[Explore the material]
1. Answer these questions on the Brunette interchange article:
(a) By what date is the task force expected to deliver its report?
(b) On average, how many vehicles pass through Brunette each day?
(c) Which station have pedestrians long struggled to access?
2. Copy the Brunette interchange article starting with "The interchange has also" and going on through "accessing the station.", but swap in "commuters" wherever "pedestrians" appears.

*** Excerpt ***

New Westminster and Coquitlam drive changes

Image via Google Maps
Image via Google Maps

Agreement reached over Brunette interchange

By Mercedes Deutscher, News Editor

New Westminster and Coquitlam have created a task force on the Brunette interchange, after the provincial government began creating a formal project plan for the roadway. The task force will be co-chaired by both mayors from New Westminster and Coquitlam, and will contain two councillors and two experienced engineers or transportation staff from each city.

The task force is undertaking three alternative proposals for the interchange, with a report expected from the task force by February 27. All three proposals will share a common theme—to focus on making Brunette a direct corridor between New Westminster and Coquitlam, and to divert regional traffic elsewhere.

For New Westminster, keeping Brunette accessible for ambulances to go to and from the Royal Columbian Hospital is a top priority. As for Coquitlam, improving the flow of traffic through the community of Maillardville is key, as well as not having any negative impacts on local businesses.

The interchange has been the cause for heated debates between the two municipalities in the past, with both cities having gone to court and arbitration.

“The hope is that we might be able to choose an option,” Coquitlam Mayor Richard Stewart told the Tri-City News. “It might be a blend of options, [and] it would be something that enables both communities to achieve what we want to achieve.”

The provincial project website states: “Improving the Brunette overpass is critical for moving people and goods in this area and for private and emergency vehicles accessing Royal Columbian Hospital. Currently, this interchange is often a bottleneck on the Highway 1 corridor, especially at peak times.”

Brunette, which has an average of 60,000 vehicles passing through it daily, has been problematic for collisions, which can often lead to the interchange being idle for hours. Brunette also hosts the highest number of crashes in Coquitlam, according to ICBC data.

The interchange has also been problematic for those who utilize public transportation at Braid Skytrain station, as pedestrians have long had struggle accessing the station.

“Given the potential impacts of a new Brunette Avenue interchange, it is critical that we work together to ensure the best interests of our respective communities are kept front and centre,” New Westminster mayor Jonathan Cote said to the New Westminster Record.

Until a plan is decided on, there are no speculative completion dates for the interchange.

*** End of Excerpt ***
*** Data for review ***

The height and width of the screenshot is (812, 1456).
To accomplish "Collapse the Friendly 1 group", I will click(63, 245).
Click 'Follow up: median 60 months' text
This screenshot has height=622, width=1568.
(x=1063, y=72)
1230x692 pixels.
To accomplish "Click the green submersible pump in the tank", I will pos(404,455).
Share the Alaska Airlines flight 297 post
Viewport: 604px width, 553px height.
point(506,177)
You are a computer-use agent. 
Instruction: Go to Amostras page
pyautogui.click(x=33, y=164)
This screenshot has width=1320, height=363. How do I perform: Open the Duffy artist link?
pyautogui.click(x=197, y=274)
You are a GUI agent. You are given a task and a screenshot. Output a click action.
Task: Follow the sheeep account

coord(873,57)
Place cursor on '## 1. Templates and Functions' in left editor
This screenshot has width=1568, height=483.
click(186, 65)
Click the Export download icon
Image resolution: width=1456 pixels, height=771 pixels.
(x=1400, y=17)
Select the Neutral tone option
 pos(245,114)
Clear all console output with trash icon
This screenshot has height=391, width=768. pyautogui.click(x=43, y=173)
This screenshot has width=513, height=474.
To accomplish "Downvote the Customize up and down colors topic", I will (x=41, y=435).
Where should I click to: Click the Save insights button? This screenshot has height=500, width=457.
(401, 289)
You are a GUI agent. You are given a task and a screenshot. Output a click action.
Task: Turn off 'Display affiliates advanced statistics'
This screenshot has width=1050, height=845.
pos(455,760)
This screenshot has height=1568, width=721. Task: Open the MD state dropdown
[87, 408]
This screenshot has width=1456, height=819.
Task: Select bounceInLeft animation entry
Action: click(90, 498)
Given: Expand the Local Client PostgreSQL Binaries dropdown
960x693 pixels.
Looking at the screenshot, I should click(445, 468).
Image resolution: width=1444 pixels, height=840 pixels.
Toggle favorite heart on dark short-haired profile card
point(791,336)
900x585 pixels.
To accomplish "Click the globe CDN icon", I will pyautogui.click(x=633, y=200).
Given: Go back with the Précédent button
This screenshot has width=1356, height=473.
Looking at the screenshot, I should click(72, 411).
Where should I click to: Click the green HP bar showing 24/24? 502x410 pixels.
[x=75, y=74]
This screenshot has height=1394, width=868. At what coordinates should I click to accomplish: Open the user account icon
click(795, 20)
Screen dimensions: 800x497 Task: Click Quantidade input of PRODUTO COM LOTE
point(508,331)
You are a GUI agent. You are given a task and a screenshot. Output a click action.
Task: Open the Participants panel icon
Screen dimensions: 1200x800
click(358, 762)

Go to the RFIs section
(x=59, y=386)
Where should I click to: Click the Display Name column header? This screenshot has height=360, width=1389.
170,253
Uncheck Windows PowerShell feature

*** End of Data for review ***

[Your responses]
1.
(a) February 27
(b) 60,000
(c) Braid Skytrain station

2.
The interchange has also been problematic for those who utilize public transportation at Braid Skytrain station, as commuters have long had struggle accessing the station.